(What is required)
Render every line of the items below as a JSON list of strings, one string per line, with blank lines omitted.

(Material for this task)
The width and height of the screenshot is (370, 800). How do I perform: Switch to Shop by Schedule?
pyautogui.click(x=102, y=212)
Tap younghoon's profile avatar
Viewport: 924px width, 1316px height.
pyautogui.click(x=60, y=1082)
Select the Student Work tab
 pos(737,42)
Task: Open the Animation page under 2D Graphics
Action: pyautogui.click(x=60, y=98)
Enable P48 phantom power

(The solution)
[
  "The width and height of the screenshot is (370, 800). How do I perform: Switch to Shop by Schedule?",
  "pyautogui.click(x=102, y=212)",
  "Tap younghoon's profile avatar",
  "Viewport: 924px width, 1316px height.",
  "pyautogui.click(x=60, y=1082)",
  "Select the Student Work tab",
  " pos(737,42)",
  "Task: Open the Animation page under 2D Graphics",
  "Action: pyautogui.click(x=60, y=98)",
  "Enable P48 phantom power"
]